CES residents sensitised on land ownership rights

CES residents sensitised on land ownership rights
The posters on the walls meant to sensitise resident in Mangateen, Juba. [Photo: courtesy of Faida Ali]

An organisation has embarked on sensitising residents of Mangateen and other residential areas in Luri Payam of Juba County, Central Equatoria State, about their rights on land ownership.

Angelina Stephen Ban, a Project Coordinator for the organization Active Citizen South Sudan (ACSS), said they rolled out the door-to-door campaign due to rampant cases of land grabbing and fights over ownership in the area.

“We had to intervene to rescue our communities,” she explained in an interview in Juba.
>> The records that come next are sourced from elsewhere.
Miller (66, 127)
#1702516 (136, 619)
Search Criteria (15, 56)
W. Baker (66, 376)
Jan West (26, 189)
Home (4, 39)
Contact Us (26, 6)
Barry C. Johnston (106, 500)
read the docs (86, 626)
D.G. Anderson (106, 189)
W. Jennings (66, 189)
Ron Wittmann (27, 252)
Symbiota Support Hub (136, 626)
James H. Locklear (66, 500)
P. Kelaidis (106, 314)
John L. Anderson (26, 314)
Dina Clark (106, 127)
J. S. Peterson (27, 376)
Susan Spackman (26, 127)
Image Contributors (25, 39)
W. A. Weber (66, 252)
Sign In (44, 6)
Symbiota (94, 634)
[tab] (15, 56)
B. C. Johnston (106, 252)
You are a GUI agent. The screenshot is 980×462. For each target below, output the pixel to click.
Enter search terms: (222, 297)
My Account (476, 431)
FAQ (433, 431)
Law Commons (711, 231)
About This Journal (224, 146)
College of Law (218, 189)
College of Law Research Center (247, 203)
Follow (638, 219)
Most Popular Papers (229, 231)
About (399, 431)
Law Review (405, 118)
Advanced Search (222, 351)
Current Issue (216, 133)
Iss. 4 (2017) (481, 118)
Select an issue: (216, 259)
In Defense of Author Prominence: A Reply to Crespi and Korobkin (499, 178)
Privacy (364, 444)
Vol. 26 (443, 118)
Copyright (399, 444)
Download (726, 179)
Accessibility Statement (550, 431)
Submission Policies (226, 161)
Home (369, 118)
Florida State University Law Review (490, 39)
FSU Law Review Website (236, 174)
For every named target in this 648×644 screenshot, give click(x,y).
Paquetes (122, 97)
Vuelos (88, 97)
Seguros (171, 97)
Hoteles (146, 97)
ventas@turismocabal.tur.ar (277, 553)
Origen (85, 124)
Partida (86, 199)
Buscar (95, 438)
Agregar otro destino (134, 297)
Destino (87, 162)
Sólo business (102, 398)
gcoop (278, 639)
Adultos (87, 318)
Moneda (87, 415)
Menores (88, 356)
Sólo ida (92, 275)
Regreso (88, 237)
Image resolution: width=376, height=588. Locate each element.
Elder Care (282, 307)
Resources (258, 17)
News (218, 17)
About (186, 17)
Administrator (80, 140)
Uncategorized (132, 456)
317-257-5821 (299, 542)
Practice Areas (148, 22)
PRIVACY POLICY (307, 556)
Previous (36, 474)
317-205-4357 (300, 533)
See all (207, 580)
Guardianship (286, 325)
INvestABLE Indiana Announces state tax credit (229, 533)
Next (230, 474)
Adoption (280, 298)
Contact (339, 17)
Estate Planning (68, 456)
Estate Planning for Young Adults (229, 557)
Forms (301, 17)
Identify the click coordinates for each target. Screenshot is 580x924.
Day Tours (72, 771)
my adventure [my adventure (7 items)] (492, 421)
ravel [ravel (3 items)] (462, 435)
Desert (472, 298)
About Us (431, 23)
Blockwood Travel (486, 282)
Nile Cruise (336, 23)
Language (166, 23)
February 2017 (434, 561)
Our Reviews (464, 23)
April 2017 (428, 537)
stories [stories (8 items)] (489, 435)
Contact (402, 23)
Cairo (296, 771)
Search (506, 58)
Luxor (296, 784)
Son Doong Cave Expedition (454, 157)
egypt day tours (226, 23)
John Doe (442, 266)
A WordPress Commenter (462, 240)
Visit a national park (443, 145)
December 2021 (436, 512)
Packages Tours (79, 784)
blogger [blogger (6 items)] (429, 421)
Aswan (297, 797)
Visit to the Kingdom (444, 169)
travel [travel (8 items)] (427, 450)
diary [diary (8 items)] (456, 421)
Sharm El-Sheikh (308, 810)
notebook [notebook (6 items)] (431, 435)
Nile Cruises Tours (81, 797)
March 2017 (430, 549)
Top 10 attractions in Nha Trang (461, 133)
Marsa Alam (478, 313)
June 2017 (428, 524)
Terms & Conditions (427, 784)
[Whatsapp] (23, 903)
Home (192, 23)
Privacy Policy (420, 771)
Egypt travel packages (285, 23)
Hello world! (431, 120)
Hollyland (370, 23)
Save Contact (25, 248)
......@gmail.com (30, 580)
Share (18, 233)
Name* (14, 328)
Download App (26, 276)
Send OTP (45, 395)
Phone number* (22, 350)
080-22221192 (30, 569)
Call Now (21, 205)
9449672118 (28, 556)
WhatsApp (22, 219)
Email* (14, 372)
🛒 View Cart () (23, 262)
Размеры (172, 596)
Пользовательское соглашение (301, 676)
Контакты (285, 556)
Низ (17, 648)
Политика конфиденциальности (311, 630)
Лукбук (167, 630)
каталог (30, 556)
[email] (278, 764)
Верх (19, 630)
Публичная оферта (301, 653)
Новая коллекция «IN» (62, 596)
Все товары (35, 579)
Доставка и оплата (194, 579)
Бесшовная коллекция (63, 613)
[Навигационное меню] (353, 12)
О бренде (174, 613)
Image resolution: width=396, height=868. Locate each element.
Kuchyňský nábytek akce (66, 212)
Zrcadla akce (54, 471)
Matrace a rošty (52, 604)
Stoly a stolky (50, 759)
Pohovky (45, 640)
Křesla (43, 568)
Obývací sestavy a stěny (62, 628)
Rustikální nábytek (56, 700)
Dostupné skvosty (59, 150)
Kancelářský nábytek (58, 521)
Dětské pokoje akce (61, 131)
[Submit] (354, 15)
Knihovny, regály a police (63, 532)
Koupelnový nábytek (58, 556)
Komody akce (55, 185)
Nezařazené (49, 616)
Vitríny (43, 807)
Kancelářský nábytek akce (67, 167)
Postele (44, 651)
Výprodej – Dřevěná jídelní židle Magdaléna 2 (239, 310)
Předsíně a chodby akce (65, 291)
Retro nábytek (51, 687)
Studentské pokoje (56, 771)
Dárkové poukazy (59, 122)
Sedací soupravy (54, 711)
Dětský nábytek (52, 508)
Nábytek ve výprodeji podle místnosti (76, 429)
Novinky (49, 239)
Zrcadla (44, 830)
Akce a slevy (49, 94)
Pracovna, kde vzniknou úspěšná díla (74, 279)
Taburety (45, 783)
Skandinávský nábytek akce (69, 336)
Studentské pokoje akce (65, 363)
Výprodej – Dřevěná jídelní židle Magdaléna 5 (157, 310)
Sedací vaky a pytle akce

The Land Matrix database, which compiles data on land grabbing from governments, companies, NGOs, the media and citizen contributions, has tracked about 2.5 million hectares of land grabbing in South Sudan since 2006.

Land grabbing is the acquisition of land without regard for the interests of existing land rights holders.

South Sudan Land Act 2009, a provision that regulates land tenure and protects rights in land, classifies land as public, community, or private affair and provides concerning the registration of rights in land.

The act also pays particular attention to the protection of customary land rights.

Nevertheless, Ban disclosed that the initiative was undertaken to correct land-related grievances as well as educate locals on Land Act, 2009 and other legal provisions that discourage fighting over lands. 

“We wanted our people to follow the right procedures for them to know exactly who they are supposed to reach in case of anything. They are not supposed to fight but they are supposed to solve the problem peacefully and in line with the right procedures,” she stated.

According to the activist, the land acquisitors and owners should attain legal documents as well as involve lawyers for land legality purposes.

Over 5,000 households were reached during the sensitisation campaigns, roadside displays and radio talk shows respectively.

Paul Ruot Juma, a resident of Mangateen revealed the community would now consider proper procedures of acquiring lands without more grievances.

“I believe we won’t have land issues again. The community really expected the land right sensitization and we are happy about it finally,” he said

“From now onwards, we are going to be solving our grievances in nonviolent ways. We would always negotiate, dialogue and also involve the community members in any land conflict,” Juma added.

Ban believes the campaign would better the community to live peacefully and in harmony.

“In the next two years, we are expecting everyone to be aware of the land rights and for them to know exactly what is expected of them when they are selling their lands, and also when they are buying a land,” she reiterated.

The advocate called on the communities to shun the land conflicts and regularly seek legal measures of land ownership as well as capitalize on the bill of rights.

The campaign was supported by the Norwegian People’s Aid (NPA).

Mangateen is home to more than 40,000 internally displaced persons in Juba located at the northern Terekeka road, Central Equatoria State.